(Collected data)
----------

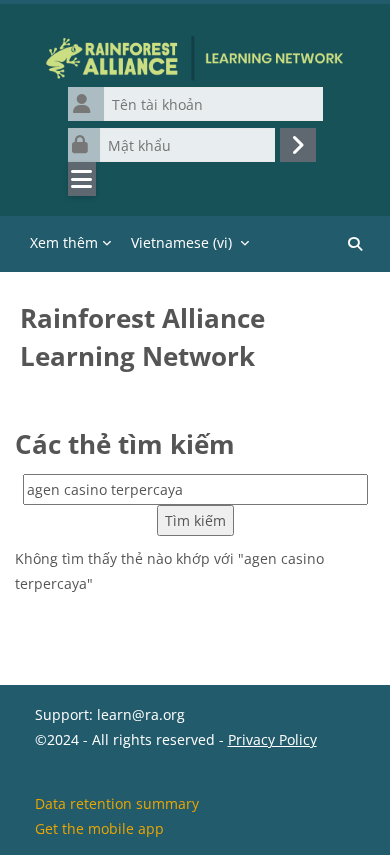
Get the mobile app (99, 828)
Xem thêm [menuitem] (64, 242)
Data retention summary (117, 803)
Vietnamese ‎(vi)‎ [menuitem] (181, 242)
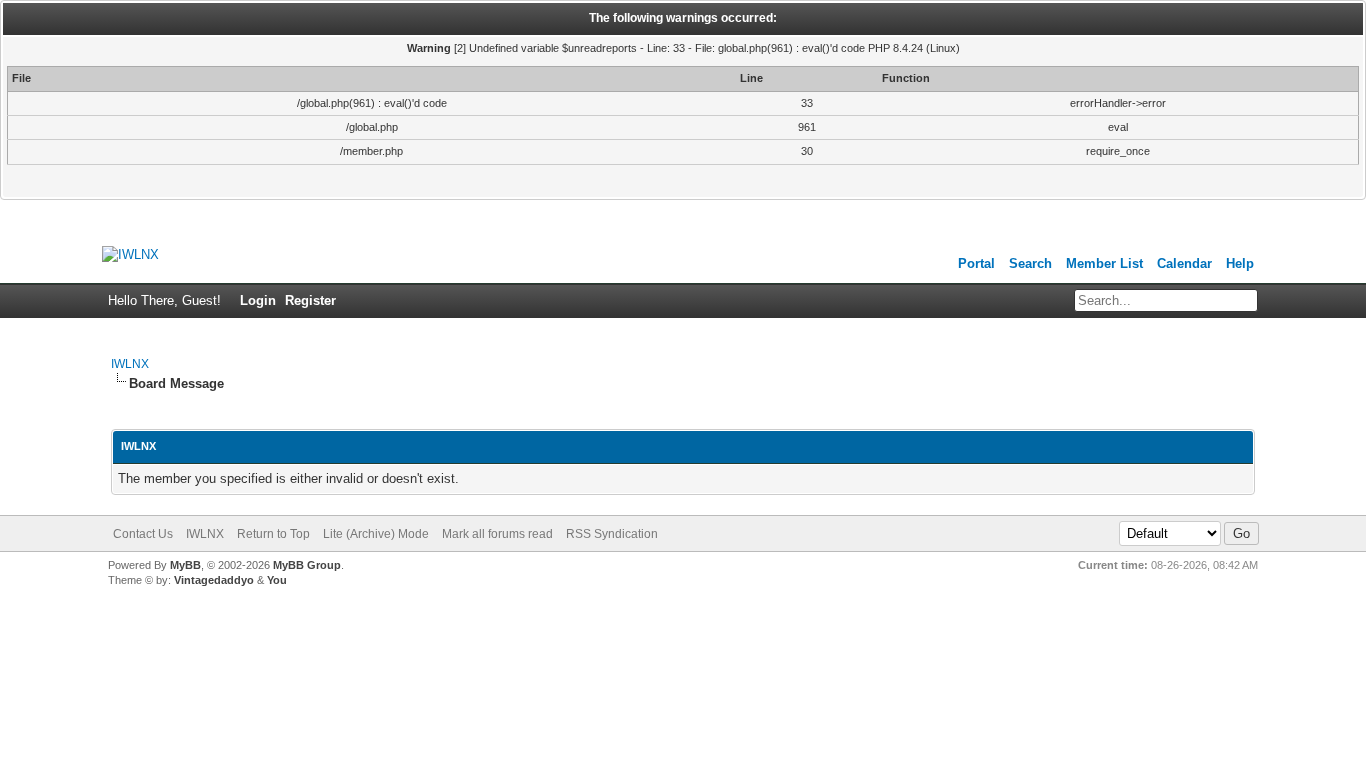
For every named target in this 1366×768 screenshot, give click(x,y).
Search (1030, 263)
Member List (1104, 263)
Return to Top (273, 534)
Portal (976, 263)
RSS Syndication (612, 534)
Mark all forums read (497, 534)
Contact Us (143, 534)
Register (310, 300)
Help (1240, 263)
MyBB (185, 565)
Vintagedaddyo (214, 580)
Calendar (1184, 263)
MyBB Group (307, 565)
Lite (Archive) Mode (376, 534)
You (277, 580)
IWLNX (130, 364)
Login (258, 300)
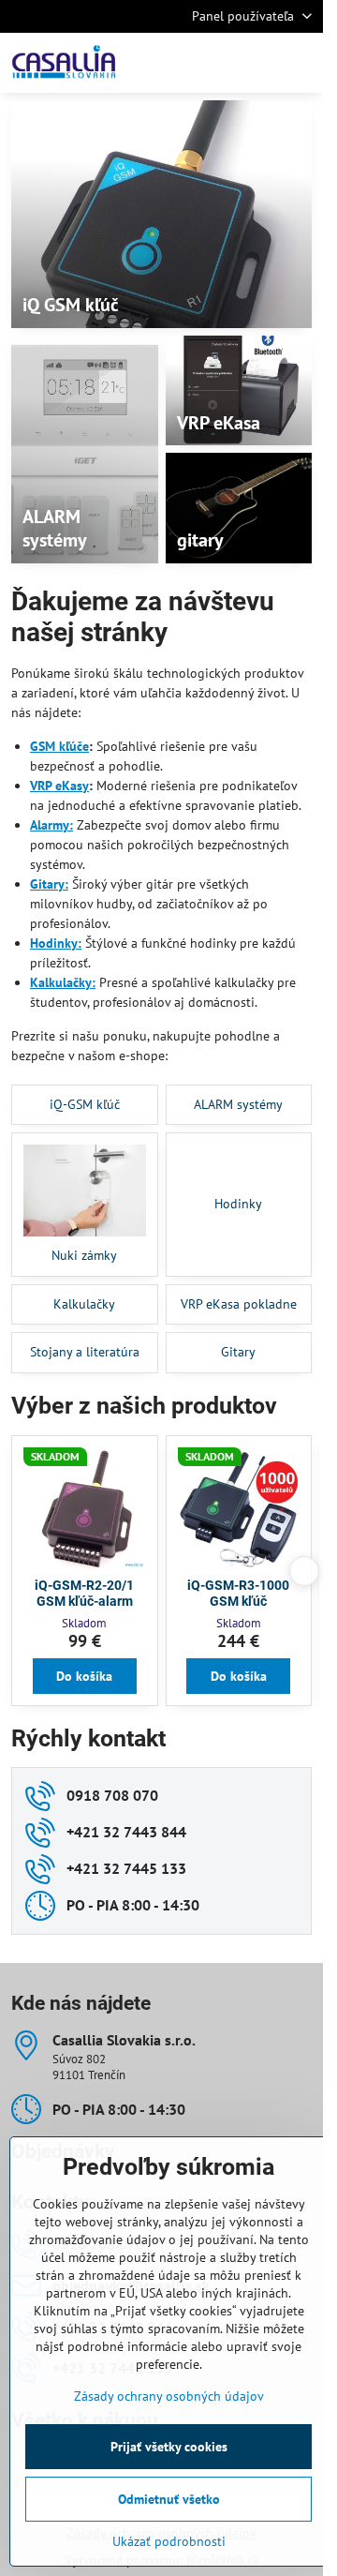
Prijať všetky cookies (168, 2446)
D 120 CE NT (238, 1585)
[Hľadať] (210, 63)
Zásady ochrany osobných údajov (169, 2396)
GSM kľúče (59, 746)
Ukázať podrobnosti (169, 2541)
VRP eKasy (59, 785)
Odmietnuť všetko (169, 2499)
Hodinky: (55, 943)
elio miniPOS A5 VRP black (85, 1594)
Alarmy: (51, 824)
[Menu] (300, 63)
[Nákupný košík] (255, 63)
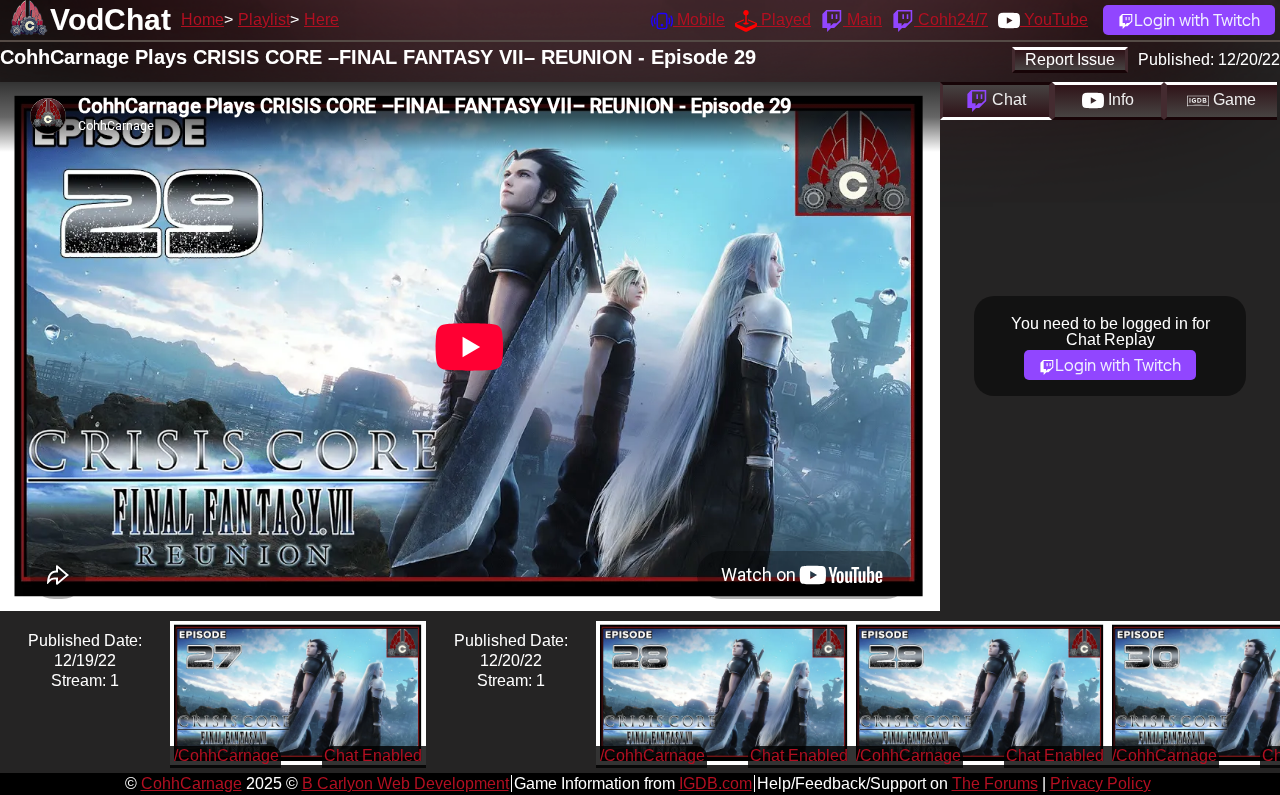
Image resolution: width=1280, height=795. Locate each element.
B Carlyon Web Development (405, 783)
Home (202, 19)
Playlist (264, 19)
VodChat (110, 19)
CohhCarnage (191, 783)
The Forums (995, 783)
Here (321, 19)
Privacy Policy (1100, 783)
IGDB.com (715, 783)
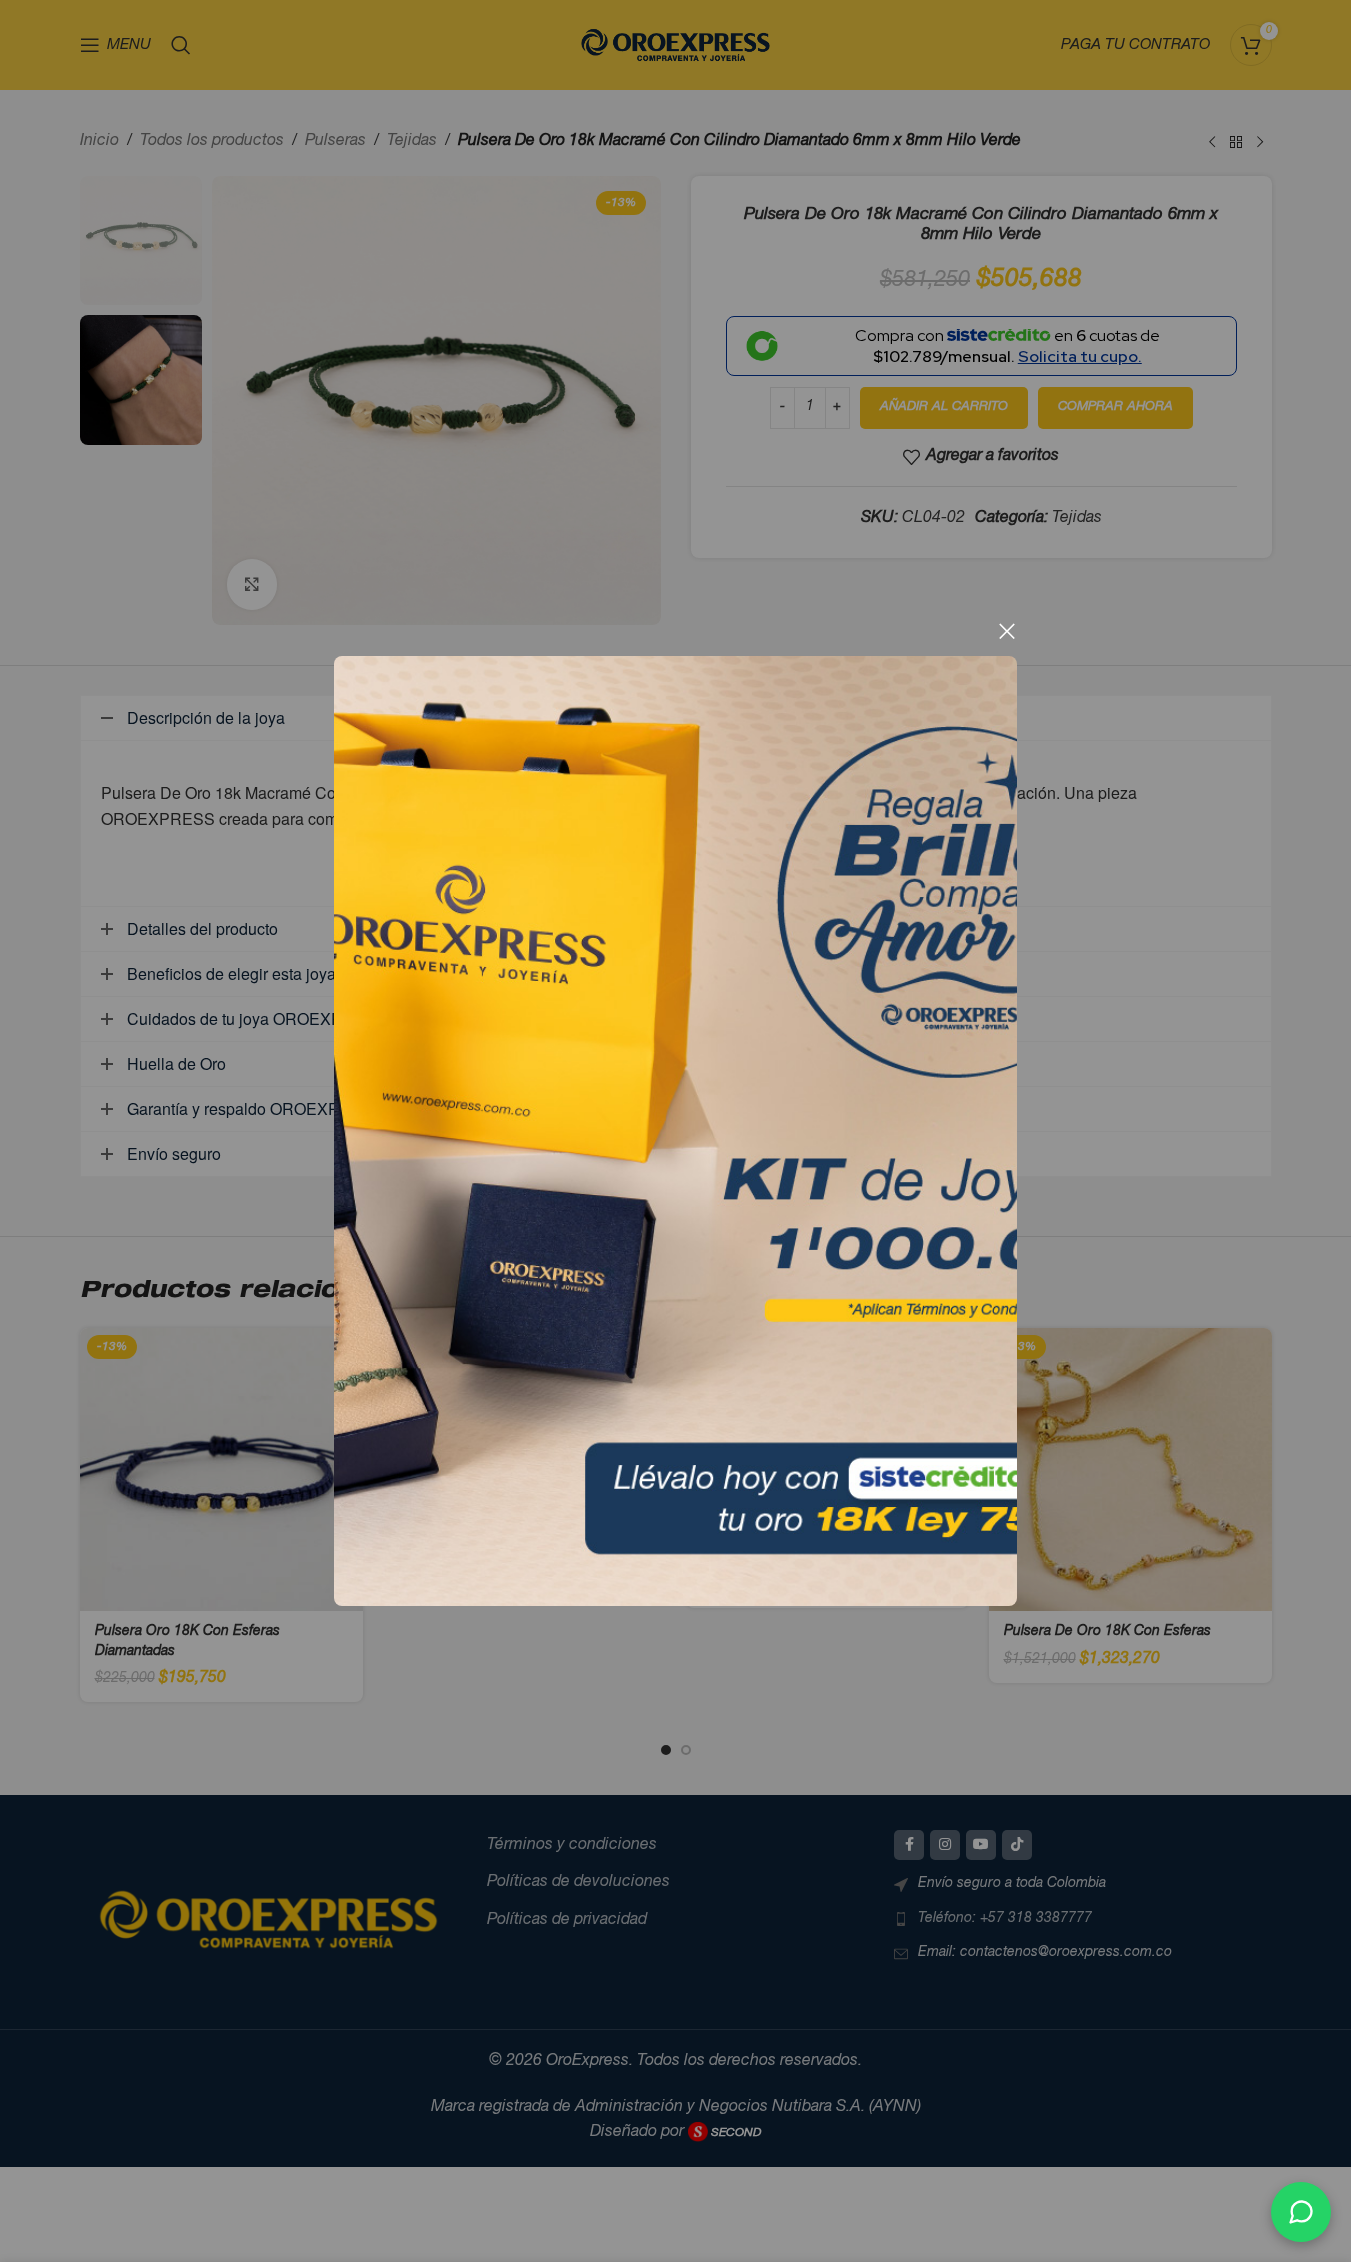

----------

The records above are to be repeated exactly, apart from their pictures.

- **OUTPUT FOR THIS TASK**
Get the mobile app (99, 828)
Xem thêm [menuitem] (64, 242)
Data retention summary (117, 803)
Vietnamese ‎(vi)‎ [menuitem] (181, 242)
For every named target in this 1366×768 screenshot, give click(x,y).
Search (1030, 263)
Member List (1104, 263)
Return to Top (273, 534)
Portal (976, 263)
RSS Syndication (612, 534)
Mark all forums read (497, 534)
Contact Us (143, 534)
Register (310, 300)
Help (1240, 263)
MyBB (185, 565)
Vintagedaddyo (214, 580)
Calendar (1184, 263)
MyBB Group (307, 565)
Lite (Archive) Mode (376, 534)
You (277, 580)
IWLNX (130, 364)
Login (258, 300)
Prijať všetky cookies (168, 2446)
D 120 CE NT (238, 1585)
[Hľadať] (210, 63)
Zásady ochrany osobných údajov (169, 2396)
GSM kľúče (59, 746)
Ukázať podrobnosti (169, 2541)
VRP eKasy (59, 785)
Odmietnuť všetko (169, 2499)
Hodinky: (55, 943)
elio miniPOS A5 VRP black (85, 1594)
Alarmy: (51, 824)
[Menu] (300, 63)
[Nákupný košík] (255, 63)
Image resolution: width=1280, height=795. Locate each element.
B Carlyon Web Development (405, 783)
Home (202, 19)
Playlist (264, 19)
VodChat (110, 19)
CohhCarnage (191, 783)
The Forums (995, 783)
Here (321, 19)
Privacy Policy (1100, 783)
IGDB.com (715, 783)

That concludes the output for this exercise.